Goatheads (also known as puncturevine) are prevalent in New Mexico. They are the red ants of the plant kingdom–they grow swiftly after rains, and are as painful to remove as they are to step on (their thorns are so bad they can puncture bike and even some car tires, I’m told). You quickly learn how to recognize their characteristic leaf and flower pattern.
With practice, you can even pick your way lightly through a sticker patch without too much damage, if you are good at it, by moving from bare spot to bare spot, and stopping occasionally to pull out the one or two thorns that have punctured the soles of your feet. I prided myself on this ability.
Once, though, I wasn’t looking far enough ahead. Somehow, I wandered into a goathead demilitarized zone.
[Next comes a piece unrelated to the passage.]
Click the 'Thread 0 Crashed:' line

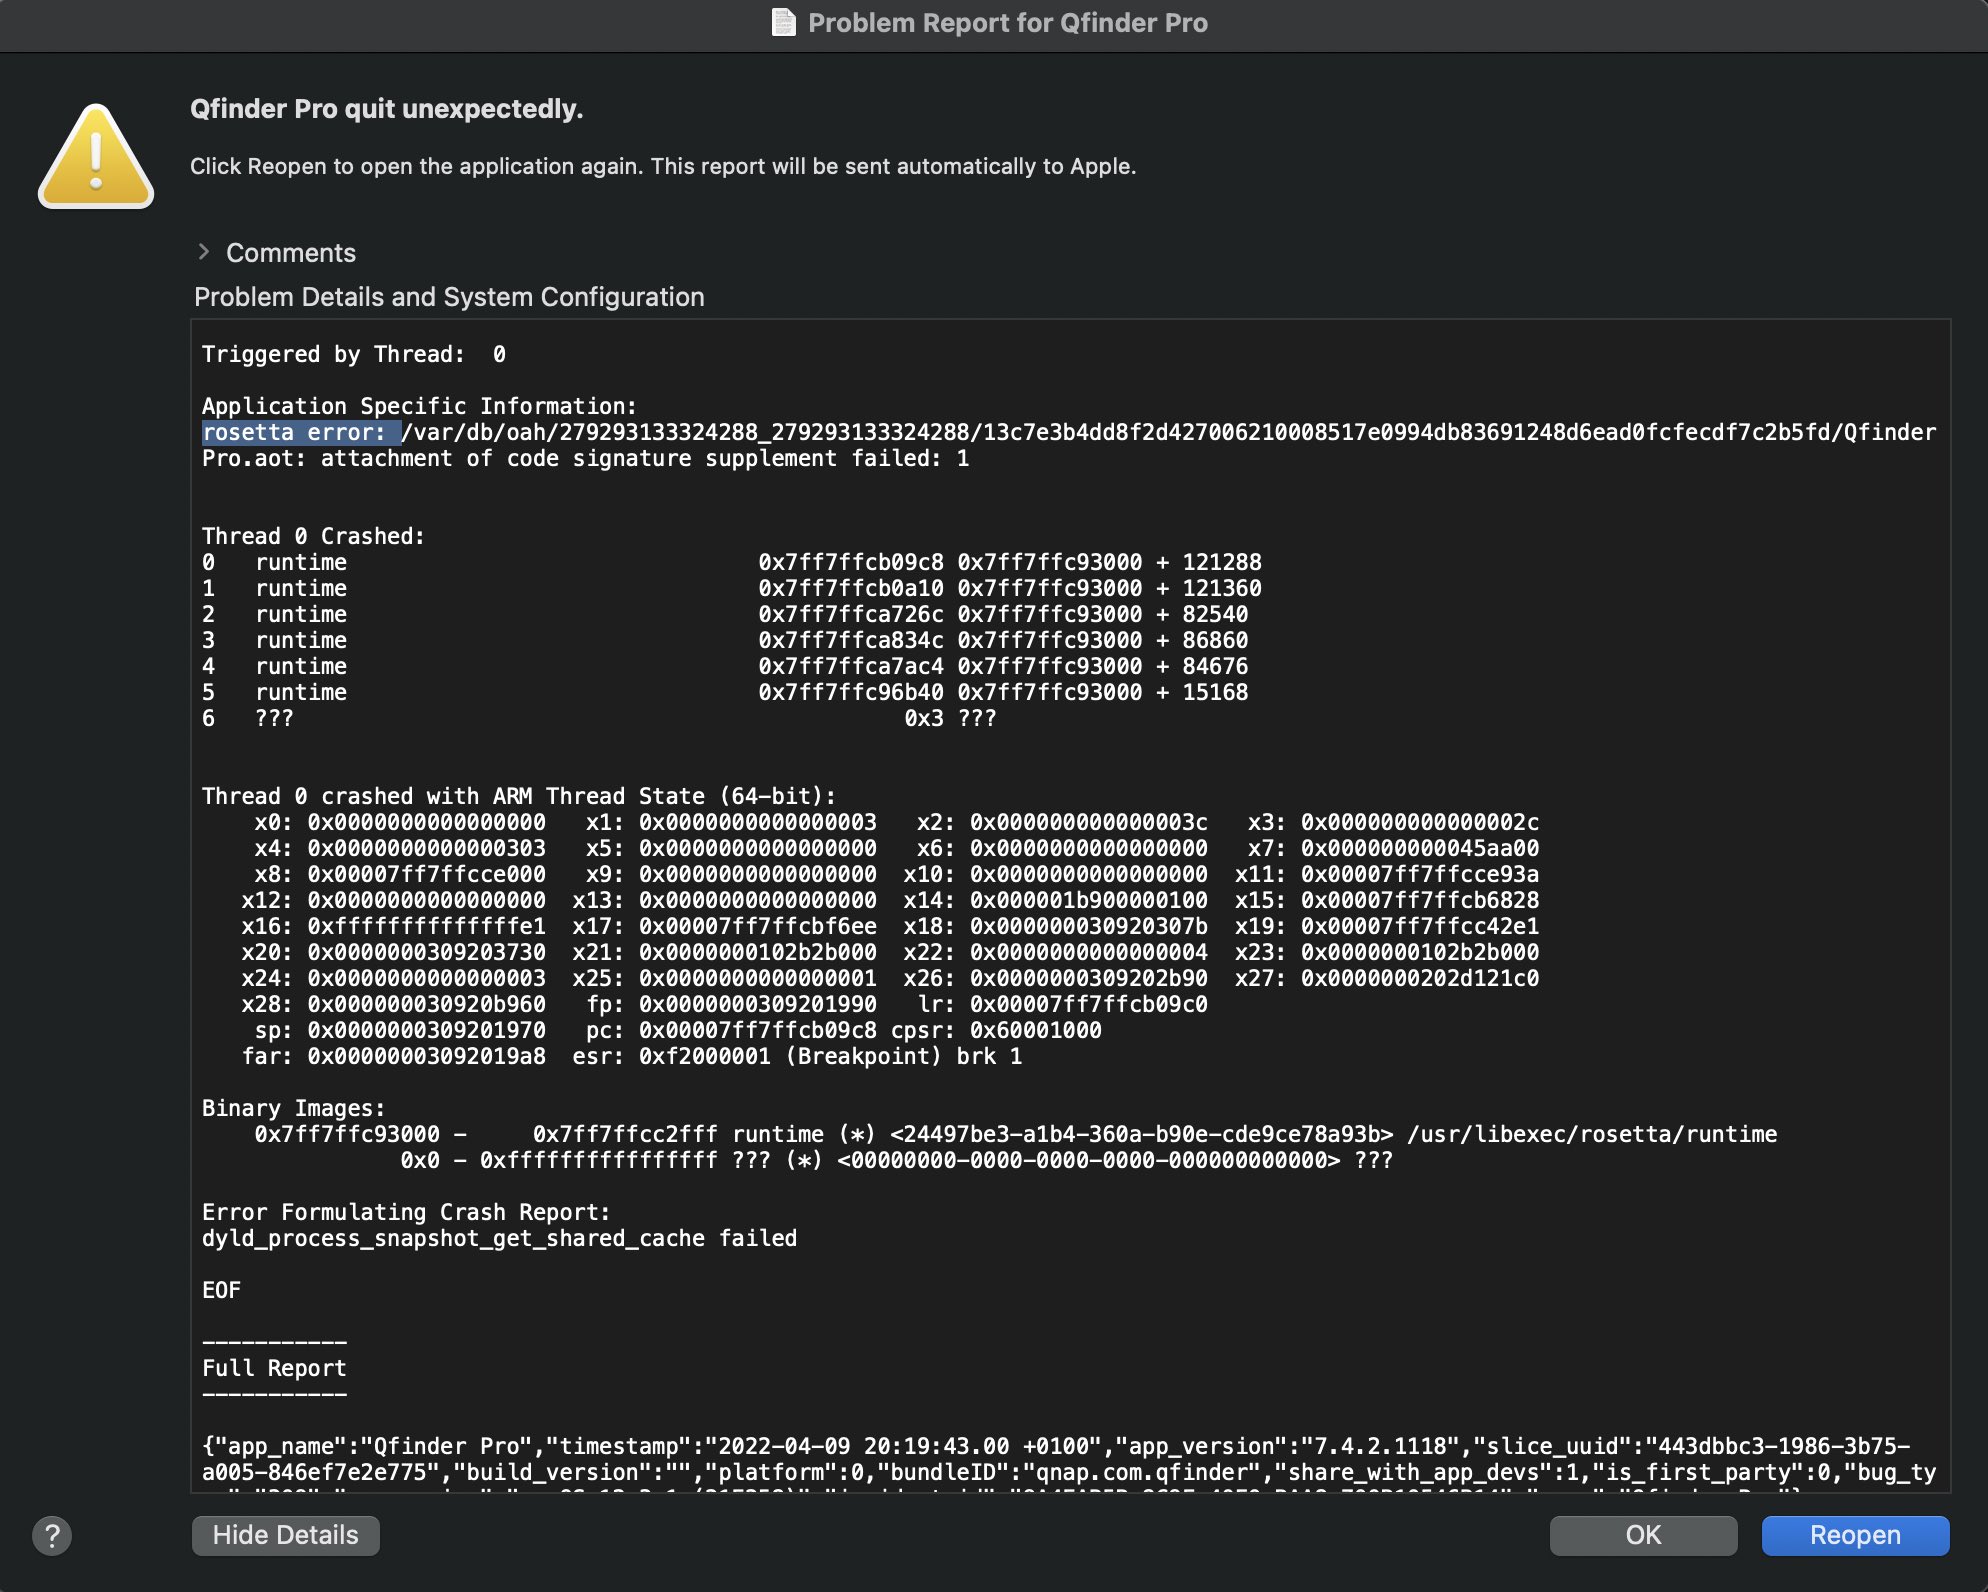click(x=313, y=536)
One minute I was light-footing through like a sailboat cutting through water, and the next I was stalled: surrounded by a field of green and yellow, filled with goatheads as far as the eye could see (OK, I’m exaggerating. But not much). Worse, the soles of my feet were already caked with stickers.
I stood there, on my tiptoes, trying not to stand on the stickers already in my feet, and yelled, “Help!” till my throat and lungs were raw. Then I cried. Finally, I carefully pulled out as many as I could get without losing my balance and falling over (into thousands more stickers). Then I picked my way through the sticker patch. Because that was the only way I was going to get out of that fix.
I think of that experience sometimes. What it tells me is this: you can make what seem at the time to be all the right choices, and despite that, sometimes, you get stuck in a really awful situation. And in that case, there is no getting around it. It doesn’t matter whose fault it was or what you could have done differently: the only way out is through, and on the way out, you’re going to bleed. So just get it over with.